MOSCOW (Reuters) - The Kremlin said on Friday that NATO's desire to have a military analogue of the Schengen Zone in Europe to allow the alliance's armed forces to move around freely to counter Russia had ratcheted up tensions and was a cause for concern.
The chief of NATO's logistics command JSEC, Lieutenant-General Alexander Sollfrank, told Reuters in an interview published on Thursday that he would like to see such a zone.
He said he was worried that too much red tape across Europe was hindering troop movements, a problem he said could cause major delays if a conflict with Russia were to erupt.
NATO is actively supporting Ukraine in its war against Russia and Kyiv hopes one day to join the alliance. However NATO itself is not at war with Russia, a situation which U.S. President Joe Biden and other Western leaders say they want to avoid given Moscow's vast nuclear arsenal.

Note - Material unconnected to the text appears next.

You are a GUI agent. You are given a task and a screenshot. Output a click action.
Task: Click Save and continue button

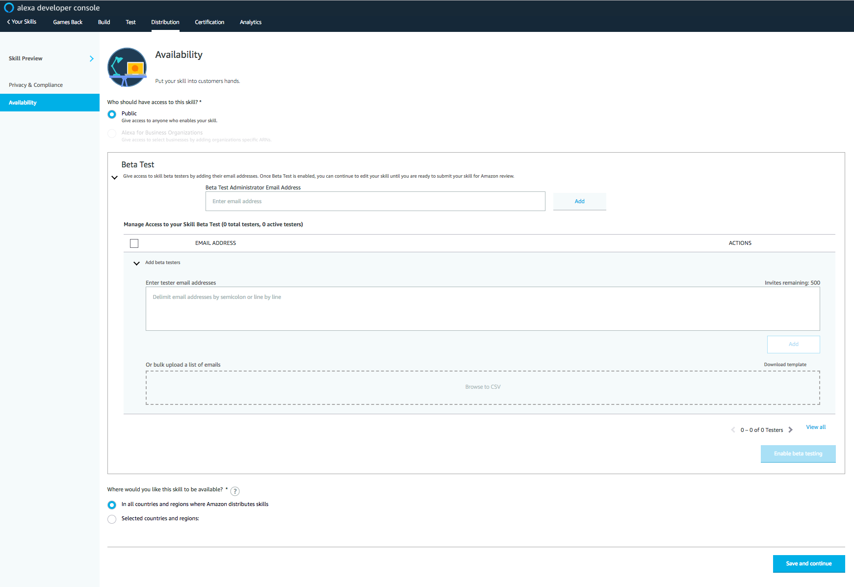click(x=808, y=563)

Kremlin spokesman Dmitry Peskov said Moscow would respond if 'the military Schengen' proposal became a reality.
"The alliance has always regarded our country as a so-called notional enemy. Now it openly considers our country to be an obvious adversary. This (statement) is nothing more than about fuelling tensions in Europe which has consequences," Peskov told reporters.
He said talk of building a 'military Schengen' showed once again that Europe was unwilling to listen to Moscow's legitimate concerns and was ready to boost its own security at Russia's expense.
"It is NATO that is constantly moving its military infrastructure towards our border. We are not moving towards NATO infrastructure. NATO is moving towards us. And this cannot but cause concern and cannot but lead to retaliatory measures to ensure our own security," said Peskov.
Since the end of the Cold War and the collapse of the Soviet Union, NATO has expanded some 1,000 kilometres (600 miles) eastwards, taking in former Warsaw Pact countries including Poland and the Baltic nations and multiplying the length of the alliance's eastern flank to some 4,000 kilometres in total.